Als Naman mir nach der drit­ten Über­nach­tung von ihrer ers­ten Ehe erzähl­te, und anschlie­ßend von den Pro­ble­men mit ihrem aktu­el­len Ehe­mann, war ich inner­lich scho­ckiert. Es war ihr bis zu die­sem Zeit­punkt nicht wirk­lich anzu­se­hen. Es macht mich sehr trau­rig mit­an­zu­se­hen, wie allein man­che Frau­en hier mit ihren Pro­ble­men sind.

An einem Abend bekam ich auch einen Kon­flikt zwi­schen den Geschwis­tern mit. Dabei muss­te ich fest­stel­len, dass die­se inner­halb der Fami­lie anders gelöst wer­den als gewohnt. Statt über die Situa­ti­on zu spre­chen, reagier­te die Mut­ter über und zog die unschul­di­ge älte­re Schwes­ter tem­pe­ra­ment­voll an den Haa­ren. Die älte­re Schwes­ter rede­te dar­auf­hin kein Wort mehr mit ihrer Mut­ter, wein­te den gan­zen Abend und ver­wei­ger­te das Essen. Ihre Mut­ter schick­te schließ­lich mich mit der unter­wegs gekauf­ten Piz­za zu ihrer Toch­ter, da sie nur in mei­ner Anwe­sen­heit essen wür­de. Die Mut­ter wur­de hier schul­dig, doch es wur­de kein Wort der Ent­schul­di­gung gespro­chen. Erst Tage spä­ter fiel mir auf, dass es ver­mut­lich ein indi­rek­ter Ver­such der Ver­söh­nung war, indem sie mich mit einer Piz­za zu ihrer Toch­ter sandte.

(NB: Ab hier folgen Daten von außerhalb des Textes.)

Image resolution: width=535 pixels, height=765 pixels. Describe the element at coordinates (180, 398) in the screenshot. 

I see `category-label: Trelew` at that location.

Für mich war der Kon­flikt damals nicht gelöst, doch auf ein­mal ver­stand ich, dass sie anders kom­mu­ni­zie­ren, näm­lich auf eine indi­rek­te Wei­se. Mir wur­de bewusst, dass auch ich bereits begon­nen habe, indi­rek­ter zu kom­mu­ni­zie­ren, als ich es gewohnt bin. Her­aus­for­dernd für mich ist dabei, bei allem kul­tu­rel­len Anpas­sen und indi­rek­ten Kom­mu­ni­zie­ren die Wahr­heit leuch­ten zu las­sen. Dafür brau­che ich unbe­dingt Got­tes Weis­heit und Liebe.